Groupe Socialiste Universitaire


Éducation

Le mal-être étudiant : illustration d’une fracture entre la nouvelle génération et le Gouvernement

Posté le 4 avril 2021 par Groupe Socialiste Universitaire

« En limitant l’accès des étudiants aux cours en présentiel, c’est toute une génération que vous sacrifiez et l’avenir du pays que vous mettez en danger » peut-on lire dans la lettre ouverte rédigée par jeunes de l’Université de Haute-Alsace adressée au Président de la République. Depuis plusieurs mois maintenant, des écrits de jeunes en détresse circulent afin d’interpeller le Président de la République et son gouvernement. A travers des lignes mêlant désespoir et colère, les étudiants se sentent abandonnés et demandent davantage de mesures les concernant. Lucile Bregeon, étudiante à l’université de Nantes, parle d’un « cri de détresse d’une génération en péril » ou encore Heidi, étudiante à Strasbourg, affirme ne plus avoir de rêves. Bien d’autres écrits encore témoignent de leur souffrance générée en grande partie par les mesures prises par le gouvernement pour répondre à la crise sanitaire du COVID-19. Cette nouvelle génération tente de tirer la sonnette d’alarme et de revendiquer plus de visibilité au sein du débat politique. Les étudiants sont en colère car les annonces du gouvernement arrivent au compte goutes et trop tardivement ; ils doivent se débrouiller seuls. Cet abandon à l’égard de la nouvelle génération entretient alors un sentiment de rancune des jeunes vis-à-vis de l’Etat. Ils considèrent être « l’angle mort » du gouvernement et regrettent l’absence d’actions adéquates de la part de Madame la Ministre Frédérique Vidal pour tenter de créer un dialogue constructif et productif en concertation avec eux.
—————
CONSIGNE
Relevez toutes les personnes désignées par leur nom dans l'article sur le mal-être étudiant. Les enregistrements ci-après forment un ensemble indépendant de l'article.

Entrées de données collectées:
—————
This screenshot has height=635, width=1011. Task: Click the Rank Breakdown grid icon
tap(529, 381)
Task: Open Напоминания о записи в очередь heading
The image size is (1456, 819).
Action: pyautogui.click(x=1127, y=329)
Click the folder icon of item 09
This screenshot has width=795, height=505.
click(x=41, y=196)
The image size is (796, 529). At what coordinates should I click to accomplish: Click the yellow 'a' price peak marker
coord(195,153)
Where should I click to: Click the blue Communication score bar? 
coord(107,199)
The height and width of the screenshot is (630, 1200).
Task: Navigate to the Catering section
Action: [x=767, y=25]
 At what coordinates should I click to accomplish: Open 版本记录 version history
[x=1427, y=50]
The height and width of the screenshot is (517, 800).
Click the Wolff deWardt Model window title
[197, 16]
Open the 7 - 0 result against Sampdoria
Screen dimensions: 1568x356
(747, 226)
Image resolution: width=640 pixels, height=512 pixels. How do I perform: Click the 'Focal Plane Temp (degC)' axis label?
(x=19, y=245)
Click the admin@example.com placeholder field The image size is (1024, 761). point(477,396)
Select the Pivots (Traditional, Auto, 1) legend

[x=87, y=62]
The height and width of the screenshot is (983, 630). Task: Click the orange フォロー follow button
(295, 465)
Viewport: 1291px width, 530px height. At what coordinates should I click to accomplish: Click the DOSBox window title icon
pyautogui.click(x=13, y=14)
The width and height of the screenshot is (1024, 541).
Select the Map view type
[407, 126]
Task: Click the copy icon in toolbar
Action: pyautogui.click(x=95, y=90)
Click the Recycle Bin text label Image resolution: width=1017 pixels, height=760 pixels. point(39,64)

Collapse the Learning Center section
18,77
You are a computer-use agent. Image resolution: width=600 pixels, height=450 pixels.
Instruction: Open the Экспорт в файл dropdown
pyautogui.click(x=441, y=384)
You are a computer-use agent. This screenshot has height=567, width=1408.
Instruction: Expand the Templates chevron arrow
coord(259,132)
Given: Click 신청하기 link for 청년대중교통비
—————
RÉSULTAT ATTENDU
- Lucile Bregeon
- Heidi
- Frédérique Vidal